Terça, 12 de janeiro de 2010
 Por Ivan de Carvalho
Ao ser elaborada a primeira e única Constituição dos Estados Unidos da América, a questão da liberdade de expressão e de imprensa foi resolvida da maneira mais simples e eficaz possível: o Estado “não legislará” sobre isso. Dizendo de outra forma, a liberdade de expressão e imprensa (a primeira não se sustenta sem a segunda) tinha de ser total, isenta de regulamentações, controles, limitações.
    Claro que se alguma pessoa ou alguma entidade, no exercício da liberdade de expressão, cometesse um crime, um ilícito previsto na lei penal, ou mesmo um ato prejudicial a alguém ou a alguma entidade, responderia penal ou civilmente, conforme o caso, nos termos das leis gerais. Mas o essencial é que não seria admitida legislação específica visando à liberdade de expressão ou à liberdade de imprensa.
    Sobre esta pedra de esquina foi construída a democracia americana, que até hoje se mantém, apesar das dificuldades criadas pelo mundo, internas e externas. Eu diria que a democracia americana é a segunda menos imperfeita do planeta, entre os regimes dos países mais importantes, superada apenas pela do Reino Unido, que não foi instaurada num único lance, mas conquistada passo a passo, ao longo de séculos.
    Ora, pois é exatamente sobre esta pedra angular – a liberdade de expressão, representada em sua expressão mais ampla pela de imprensa – que assegurou o florescimento da democracia americana e sem a qual é impossível construir qualquer democracia que se choca frontalmente o Plano Nacional de Direitos Humanos, tentando estabelecer excrescências como conselho de monitoramento, parâmetros oficiais e não renovação de concessões para os veículos dos setores de televisão e rádio que neles não se enquadrarem, segundo, suponho, avaliação de “conselhos” em que o governo sempre tem o poder, porque os constitui exatamente para controlar  por intermédio deles.
    O Plano Nacional de Direitos Humanos, instituído por decretos assinados pelo presidente Lula, mas que têm somente o sentido de uma declaração de intenções – de más intenções –, pois é preciso que o Congresso Nacional tranforme a “coisa” em lei, atinge também dois outros pontos absurdos.
Como aqui assinalado ontem, o Programa institui “debates” sobre decisões judiciais de reintegração de posse (desocupação de terras) em casos de invasão de propriedades rurais. Ora, esses tais “debates” suprimem a execução imediata da ordem judicial, roubando-lhe a autoridade.
O outro grande golpe, também aqui assinalado ontem, é a agressão ao princípio fundamental da liberdade religiosa, quando o Programa veda a exposição de símbolos religiosos em locais públicos.
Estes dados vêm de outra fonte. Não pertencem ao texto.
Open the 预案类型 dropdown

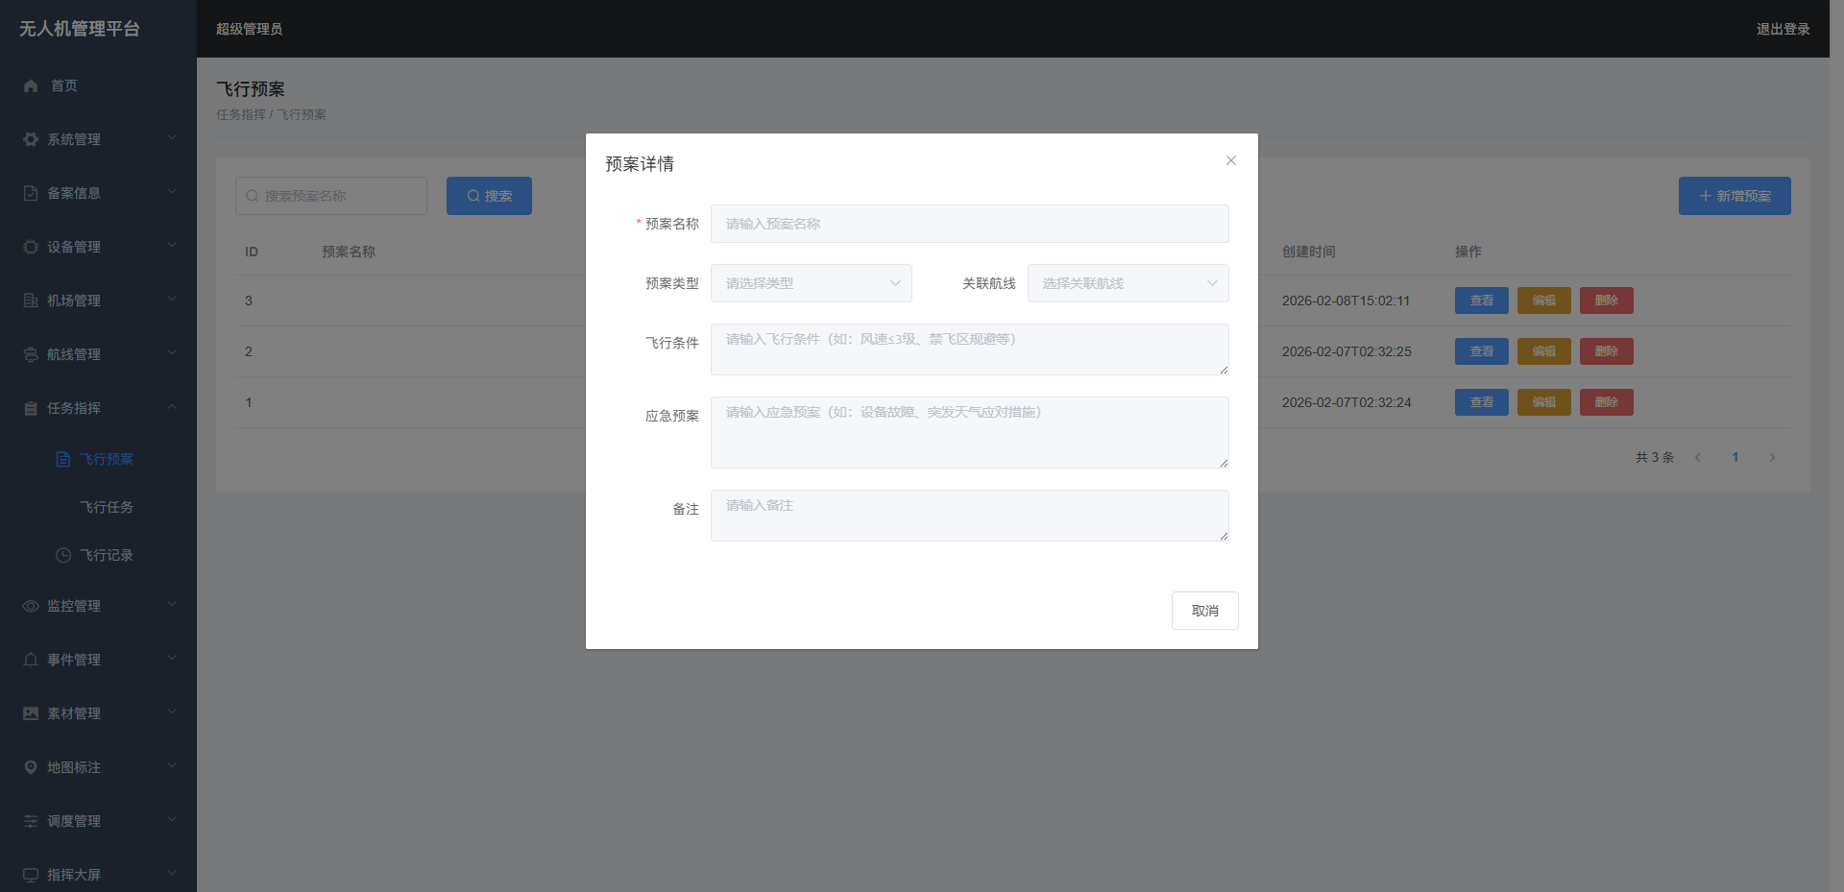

Isso não dá pra fazer, creio, nem com emenda constitucional, pois esmigalha cláusula pétrea da Constituição.
    E não contente com estas sandices, o tal programa ainda torna livre o aborto, a matança dos inocentes indefesos. Põe-se contra a vida, a favor da morte, frequentemente sob tortura da vítima.
    Triste Brasil.

Este artigo foi publicado originalmente na Tribuna da Bahia desta terça.
Ivan de Carvalho é jornalista baiano.